- _Given instruction_: Starting at the row that contains "This screenshot has width=914, height=514." and continuing through the last row, write those rows out again with "humidity" replaced by "temperature" and nothing else altered.

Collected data
* * * * * * * * *

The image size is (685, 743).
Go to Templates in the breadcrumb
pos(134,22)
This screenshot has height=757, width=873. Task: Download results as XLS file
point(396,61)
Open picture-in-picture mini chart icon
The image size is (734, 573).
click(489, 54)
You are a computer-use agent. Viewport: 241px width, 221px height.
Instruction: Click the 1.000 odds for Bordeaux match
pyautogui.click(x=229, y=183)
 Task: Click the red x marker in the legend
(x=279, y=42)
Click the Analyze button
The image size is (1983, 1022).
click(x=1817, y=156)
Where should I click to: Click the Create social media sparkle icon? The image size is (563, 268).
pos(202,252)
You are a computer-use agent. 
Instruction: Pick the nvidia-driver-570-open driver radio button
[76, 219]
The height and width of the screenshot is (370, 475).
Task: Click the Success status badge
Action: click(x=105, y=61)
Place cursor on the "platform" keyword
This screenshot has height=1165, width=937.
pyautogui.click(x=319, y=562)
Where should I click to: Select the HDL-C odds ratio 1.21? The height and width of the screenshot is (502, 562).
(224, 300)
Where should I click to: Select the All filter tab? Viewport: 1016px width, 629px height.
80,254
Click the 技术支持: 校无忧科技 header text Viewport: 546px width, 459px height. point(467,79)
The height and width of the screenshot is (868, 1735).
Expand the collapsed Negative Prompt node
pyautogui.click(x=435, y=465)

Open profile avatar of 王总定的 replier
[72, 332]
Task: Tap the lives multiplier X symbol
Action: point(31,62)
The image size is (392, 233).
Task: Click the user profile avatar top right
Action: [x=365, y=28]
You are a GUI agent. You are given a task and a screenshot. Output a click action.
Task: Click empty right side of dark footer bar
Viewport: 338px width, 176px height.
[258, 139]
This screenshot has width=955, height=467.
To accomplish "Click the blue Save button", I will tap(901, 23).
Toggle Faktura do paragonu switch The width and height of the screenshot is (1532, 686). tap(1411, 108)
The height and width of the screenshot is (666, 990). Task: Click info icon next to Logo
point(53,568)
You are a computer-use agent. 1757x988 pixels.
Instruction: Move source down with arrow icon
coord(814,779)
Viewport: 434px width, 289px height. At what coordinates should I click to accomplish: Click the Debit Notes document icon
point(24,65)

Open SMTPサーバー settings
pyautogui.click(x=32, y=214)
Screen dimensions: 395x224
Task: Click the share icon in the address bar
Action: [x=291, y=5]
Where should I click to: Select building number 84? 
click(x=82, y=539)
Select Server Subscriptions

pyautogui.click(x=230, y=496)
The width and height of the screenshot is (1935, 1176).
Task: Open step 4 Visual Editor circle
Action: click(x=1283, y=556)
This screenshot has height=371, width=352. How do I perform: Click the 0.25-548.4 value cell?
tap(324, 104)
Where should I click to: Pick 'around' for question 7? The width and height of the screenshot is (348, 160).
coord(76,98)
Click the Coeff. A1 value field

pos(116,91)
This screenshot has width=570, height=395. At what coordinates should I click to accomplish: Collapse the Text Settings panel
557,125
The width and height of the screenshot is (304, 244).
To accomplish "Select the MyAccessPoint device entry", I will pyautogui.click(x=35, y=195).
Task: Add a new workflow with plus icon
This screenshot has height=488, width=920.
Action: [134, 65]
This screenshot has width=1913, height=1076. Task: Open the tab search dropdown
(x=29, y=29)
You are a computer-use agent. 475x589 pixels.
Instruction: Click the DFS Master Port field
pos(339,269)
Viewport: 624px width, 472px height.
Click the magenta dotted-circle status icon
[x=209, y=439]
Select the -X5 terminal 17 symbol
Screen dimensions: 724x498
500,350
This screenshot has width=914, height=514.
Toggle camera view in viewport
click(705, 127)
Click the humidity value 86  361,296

* * * * * * * * *

- _Answer to the task_:
This screenshot has width=914, height=514.
Toggle camera view in viewport
click(705, 127)
Click the temperature value 86  361,296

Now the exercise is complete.